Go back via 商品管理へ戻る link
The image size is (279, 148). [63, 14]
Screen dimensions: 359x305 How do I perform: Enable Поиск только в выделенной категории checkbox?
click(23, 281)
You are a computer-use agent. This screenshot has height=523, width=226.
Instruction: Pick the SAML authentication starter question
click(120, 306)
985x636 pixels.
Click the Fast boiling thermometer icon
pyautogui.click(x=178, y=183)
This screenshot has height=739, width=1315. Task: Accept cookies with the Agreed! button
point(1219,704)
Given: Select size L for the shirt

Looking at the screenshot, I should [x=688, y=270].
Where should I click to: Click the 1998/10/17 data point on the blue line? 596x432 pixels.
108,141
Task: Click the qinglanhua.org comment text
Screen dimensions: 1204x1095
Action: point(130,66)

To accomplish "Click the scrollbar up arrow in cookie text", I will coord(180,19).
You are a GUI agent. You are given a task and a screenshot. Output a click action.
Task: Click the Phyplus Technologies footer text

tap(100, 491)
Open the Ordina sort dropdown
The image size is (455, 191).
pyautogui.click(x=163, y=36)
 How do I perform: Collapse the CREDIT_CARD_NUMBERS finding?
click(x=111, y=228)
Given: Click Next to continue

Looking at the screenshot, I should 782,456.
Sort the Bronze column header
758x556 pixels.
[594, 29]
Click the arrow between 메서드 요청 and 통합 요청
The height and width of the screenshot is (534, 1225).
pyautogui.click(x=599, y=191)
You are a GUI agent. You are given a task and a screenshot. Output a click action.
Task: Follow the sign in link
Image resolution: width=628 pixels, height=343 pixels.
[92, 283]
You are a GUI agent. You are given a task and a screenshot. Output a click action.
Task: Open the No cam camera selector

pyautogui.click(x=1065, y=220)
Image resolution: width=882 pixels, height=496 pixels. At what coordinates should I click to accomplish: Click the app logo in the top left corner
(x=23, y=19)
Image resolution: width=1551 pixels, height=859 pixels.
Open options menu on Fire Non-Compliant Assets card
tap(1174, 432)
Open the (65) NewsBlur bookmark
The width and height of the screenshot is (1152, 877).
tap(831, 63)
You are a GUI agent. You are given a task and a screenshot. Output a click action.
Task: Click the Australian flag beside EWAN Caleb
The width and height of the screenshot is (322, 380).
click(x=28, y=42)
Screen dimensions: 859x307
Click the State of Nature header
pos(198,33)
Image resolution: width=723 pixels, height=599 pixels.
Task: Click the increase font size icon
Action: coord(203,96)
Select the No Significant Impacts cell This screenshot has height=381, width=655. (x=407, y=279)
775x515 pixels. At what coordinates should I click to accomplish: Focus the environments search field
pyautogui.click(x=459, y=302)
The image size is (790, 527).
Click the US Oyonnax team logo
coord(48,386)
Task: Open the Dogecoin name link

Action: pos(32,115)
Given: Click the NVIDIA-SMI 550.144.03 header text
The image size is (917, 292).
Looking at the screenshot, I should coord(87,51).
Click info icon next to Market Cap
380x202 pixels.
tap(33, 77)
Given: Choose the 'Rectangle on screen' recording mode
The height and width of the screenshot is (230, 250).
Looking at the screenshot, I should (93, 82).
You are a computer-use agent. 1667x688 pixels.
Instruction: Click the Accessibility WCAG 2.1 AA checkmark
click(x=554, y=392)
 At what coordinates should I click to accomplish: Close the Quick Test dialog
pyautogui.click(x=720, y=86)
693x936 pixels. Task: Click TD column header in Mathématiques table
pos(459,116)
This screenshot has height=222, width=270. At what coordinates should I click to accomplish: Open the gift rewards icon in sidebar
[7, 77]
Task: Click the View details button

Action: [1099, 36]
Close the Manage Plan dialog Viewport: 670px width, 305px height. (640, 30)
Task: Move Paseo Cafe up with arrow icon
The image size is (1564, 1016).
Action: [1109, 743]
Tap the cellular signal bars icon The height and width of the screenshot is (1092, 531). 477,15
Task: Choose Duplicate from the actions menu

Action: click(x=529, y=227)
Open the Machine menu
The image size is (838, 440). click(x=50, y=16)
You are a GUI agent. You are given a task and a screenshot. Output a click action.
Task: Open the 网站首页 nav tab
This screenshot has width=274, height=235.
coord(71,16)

Direction: Copy out the material verbatim, from the line containing "At what coordinates should I click to accomplish: Close" through the line containing "pos(459,116)", both included.

Correct output:
 At what coordinates should I click to accomplish: Close the Quick Test dialog
pyautogui.click(x=720, y=86)
693x936 pixels. Task: Click TD column header in Mathématiques table
pos(459,116)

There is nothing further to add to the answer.